Third, image-level safety checks as a fallback are better than nothing, but they are a fallback. They miss exactly the class of attacks MCV SafetyBench introduces. Teams should treat them as a stopgap, not a solution, and invest in testing against multi-clip adversarial inputs specifically.

The MCV SafetyBench dataset itself is a usable evaluation tool. 2,920 adversarial videos with controlled clip counts and context diversity give safety teams a concrete benchmark for measuring whether their cross-clip reasoning actually works, rather than assuming it does.

Frequently Asked Questions

Do multi-clip attacks also work on image-only or text-only models?

No. The technique depends on temporal ordering across clips. Image-only models receive a single static input, so there is no sequence to compose across. Text-only models process tokens sequentially, but the 2024 multimodal jailbreak survey (arXiv:2411.09259) classifies multi-clip splitting under its Any-to-Text attack configuration, specific to models that ingest video and output text. The technique has not been benchmarked against audio or other sequential modalities.

How does multi-clip splitting differ from the ICLR 2024 compositional image attacks?

The ICLR 2024 attacks manipulate the vision encoder’s embedding space directly, requiring access to a component like CLIP but not the LLM weights. Multi-clip video attacks require no access to any model component. The attacker simply arranges benign clips in a sequence that composes into harmful instructions during temporal processing. This makes multi-clip attacks simpler to mount, since no gradient or embedding access is needed, but also potentially easier to audit after the fact, because the composed intent is fully reconstructible from the clip sequence. Adversarially optimised image embeddings, by contrast, are designed to evade detection at the pixel level.

Would hardening text-only LLM safety reduce video jailbreak success?

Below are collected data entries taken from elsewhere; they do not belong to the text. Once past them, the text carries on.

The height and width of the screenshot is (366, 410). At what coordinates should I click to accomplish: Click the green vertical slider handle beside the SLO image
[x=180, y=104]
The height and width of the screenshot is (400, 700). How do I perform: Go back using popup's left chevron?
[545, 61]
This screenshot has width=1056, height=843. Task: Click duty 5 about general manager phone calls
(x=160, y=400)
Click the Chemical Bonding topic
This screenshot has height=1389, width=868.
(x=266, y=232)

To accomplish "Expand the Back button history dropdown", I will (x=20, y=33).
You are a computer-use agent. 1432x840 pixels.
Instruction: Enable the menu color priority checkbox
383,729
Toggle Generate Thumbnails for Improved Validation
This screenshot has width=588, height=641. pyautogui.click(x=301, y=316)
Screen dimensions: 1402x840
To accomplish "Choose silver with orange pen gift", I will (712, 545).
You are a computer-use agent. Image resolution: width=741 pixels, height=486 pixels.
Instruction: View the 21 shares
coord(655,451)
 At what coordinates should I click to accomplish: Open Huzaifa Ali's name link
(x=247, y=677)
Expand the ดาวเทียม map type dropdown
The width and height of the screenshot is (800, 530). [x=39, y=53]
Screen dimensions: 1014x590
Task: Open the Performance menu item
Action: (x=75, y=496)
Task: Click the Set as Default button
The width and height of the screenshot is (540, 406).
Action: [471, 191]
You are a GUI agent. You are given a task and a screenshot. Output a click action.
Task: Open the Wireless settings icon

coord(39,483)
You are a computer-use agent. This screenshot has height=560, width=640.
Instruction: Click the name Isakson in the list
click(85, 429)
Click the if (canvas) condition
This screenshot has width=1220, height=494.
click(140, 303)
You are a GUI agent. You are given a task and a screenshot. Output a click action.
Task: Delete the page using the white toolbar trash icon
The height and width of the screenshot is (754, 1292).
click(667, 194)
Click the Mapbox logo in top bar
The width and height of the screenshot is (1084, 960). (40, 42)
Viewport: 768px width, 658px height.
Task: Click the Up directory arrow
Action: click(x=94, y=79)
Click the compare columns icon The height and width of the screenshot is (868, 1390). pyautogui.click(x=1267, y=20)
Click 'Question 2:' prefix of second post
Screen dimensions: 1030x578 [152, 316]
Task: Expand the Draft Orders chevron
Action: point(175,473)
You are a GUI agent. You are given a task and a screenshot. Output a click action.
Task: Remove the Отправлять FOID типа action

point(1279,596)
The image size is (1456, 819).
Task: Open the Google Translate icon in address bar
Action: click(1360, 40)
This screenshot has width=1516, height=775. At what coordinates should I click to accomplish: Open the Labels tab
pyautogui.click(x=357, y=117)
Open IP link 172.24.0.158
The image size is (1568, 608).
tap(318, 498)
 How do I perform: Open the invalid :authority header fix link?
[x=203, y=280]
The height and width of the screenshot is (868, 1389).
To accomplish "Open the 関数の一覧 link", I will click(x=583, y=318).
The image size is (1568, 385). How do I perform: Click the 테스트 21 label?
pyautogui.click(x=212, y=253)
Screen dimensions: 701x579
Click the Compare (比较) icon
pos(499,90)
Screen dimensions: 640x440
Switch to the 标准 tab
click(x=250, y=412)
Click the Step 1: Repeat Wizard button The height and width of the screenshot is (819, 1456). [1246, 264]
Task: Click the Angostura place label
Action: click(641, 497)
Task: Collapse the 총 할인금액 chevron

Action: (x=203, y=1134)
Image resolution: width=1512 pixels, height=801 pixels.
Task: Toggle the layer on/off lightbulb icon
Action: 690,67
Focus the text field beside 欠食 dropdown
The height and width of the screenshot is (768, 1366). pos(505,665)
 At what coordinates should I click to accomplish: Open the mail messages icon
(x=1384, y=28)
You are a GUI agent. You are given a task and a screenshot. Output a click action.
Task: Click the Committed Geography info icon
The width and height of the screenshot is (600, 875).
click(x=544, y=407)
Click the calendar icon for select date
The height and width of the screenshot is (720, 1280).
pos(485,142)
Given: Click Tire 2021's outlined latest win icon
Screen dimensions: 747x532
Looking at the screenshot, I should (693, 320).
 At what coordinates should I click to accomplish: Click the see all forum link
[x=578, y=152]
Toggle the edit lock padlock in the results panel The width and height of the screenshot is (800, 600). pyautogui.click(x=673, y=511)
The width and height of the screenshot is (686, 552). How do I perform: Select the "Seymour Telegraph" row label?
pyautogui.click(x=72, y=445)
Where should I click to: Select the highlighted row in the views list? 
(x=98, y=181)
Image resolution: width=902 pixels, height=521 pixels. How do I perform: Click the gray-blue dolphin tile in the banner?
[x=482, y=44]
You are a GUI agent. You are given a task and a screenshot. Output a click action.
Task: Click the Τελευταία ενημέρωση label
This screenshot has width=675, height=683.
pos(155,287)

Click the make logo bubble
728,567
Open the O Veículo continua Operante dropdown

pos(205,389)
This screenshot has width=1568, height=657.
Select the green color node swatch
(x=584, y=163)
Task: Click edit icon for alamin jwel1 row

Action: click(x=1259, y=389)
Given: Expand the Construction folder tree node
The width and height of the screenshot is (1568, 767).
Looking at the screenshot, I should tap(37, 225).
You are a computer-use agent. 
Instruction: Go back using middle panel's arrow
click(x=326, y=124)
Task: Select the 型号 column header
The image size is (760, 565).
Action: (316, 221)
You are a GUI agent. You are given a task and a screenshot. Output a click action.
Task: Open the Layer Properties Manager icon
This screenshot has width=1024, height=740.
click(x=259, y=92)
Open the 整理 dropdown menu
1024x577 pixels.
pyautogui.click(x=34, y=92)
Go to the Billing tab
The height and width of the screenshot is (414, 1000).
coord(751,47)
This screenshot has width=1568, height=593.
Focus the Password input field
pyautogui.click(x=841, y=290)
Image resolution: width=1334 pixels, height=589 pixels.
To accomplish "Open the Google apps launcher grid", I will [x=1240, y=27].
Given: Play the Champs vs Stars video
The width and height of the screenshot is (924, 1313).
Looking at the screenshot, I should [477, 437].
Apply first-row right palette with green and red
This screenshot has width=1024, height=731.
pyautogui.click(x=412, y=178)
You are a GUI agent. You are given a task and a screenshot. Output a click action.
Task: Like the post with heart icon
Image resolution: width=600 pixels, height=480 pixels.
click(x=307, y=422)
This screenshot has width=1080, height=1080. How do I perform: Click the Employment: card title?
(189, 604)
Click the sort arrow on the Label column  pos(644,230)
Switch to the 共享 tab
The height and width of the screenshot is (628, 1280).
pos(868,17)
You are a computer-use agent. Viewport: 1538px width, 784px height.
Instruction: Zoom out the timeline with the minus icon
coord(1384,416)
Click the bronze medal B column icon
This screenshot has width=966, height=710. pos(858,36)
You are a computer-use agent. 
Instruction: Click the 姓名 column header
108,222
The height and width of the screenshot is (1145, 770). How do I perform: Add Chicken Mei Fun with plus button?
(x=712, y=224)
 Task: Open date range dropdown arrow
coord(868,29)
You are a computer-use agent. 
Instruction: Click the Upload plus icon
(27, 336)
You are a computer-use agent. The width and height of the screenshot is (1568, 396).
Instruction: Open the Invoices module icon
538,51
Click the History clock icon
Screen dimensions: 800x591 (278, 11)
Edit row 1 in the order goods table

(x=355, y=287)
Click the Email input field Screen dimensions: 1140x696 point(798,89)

Partially. JailBreakV-28K showed that text-based jailbreaks transfer to multimodal models, so stronger text-layer refusal behavior would close that transfer vector. But multi-clip attacks exploit the temporal composition layer in video processing, not the text pipeline. The two weaknesses are architecturally independent: closing text-pipeline gaps would not address the finding that distributing harmful intent across clips bypasses per-clip safety evaluation entirely.

Has cross-clip reasoning been deployed in any production moderation system?

As of June 2026, no production moderation system is known to perform full cross-clip semantic reasoning on user-submitted video. The 2024 multimodal jailbreak survey notes that most deployed defenses operate at the input or encoder level, evaluating segments independently. Moving to generator-level or cross-segment evaluation remains an open research problem. The MCV SafetyBench paper’s proposed fallback, flattening video to image-level checks, is something platforms already do, but that approach concedes the attack’s core mechanism.

Could the same payload-splitting technique target audio or other sequential modalities?

No benchmark exists for audio. MCV SafetyBench tests video only, and the 2024 multimodal jailbreak survey does not include audio-specific attack configurations. In principle, any modality involving sequential processing could be vulnerable: distribute a harmful request across benign segments that combine only at the reasoning level. Audio streams, sensor feeds, and mixed-modal inputs all fit this pattern. But without published benchmarks, this remains conjecture, not a demonstrated finding.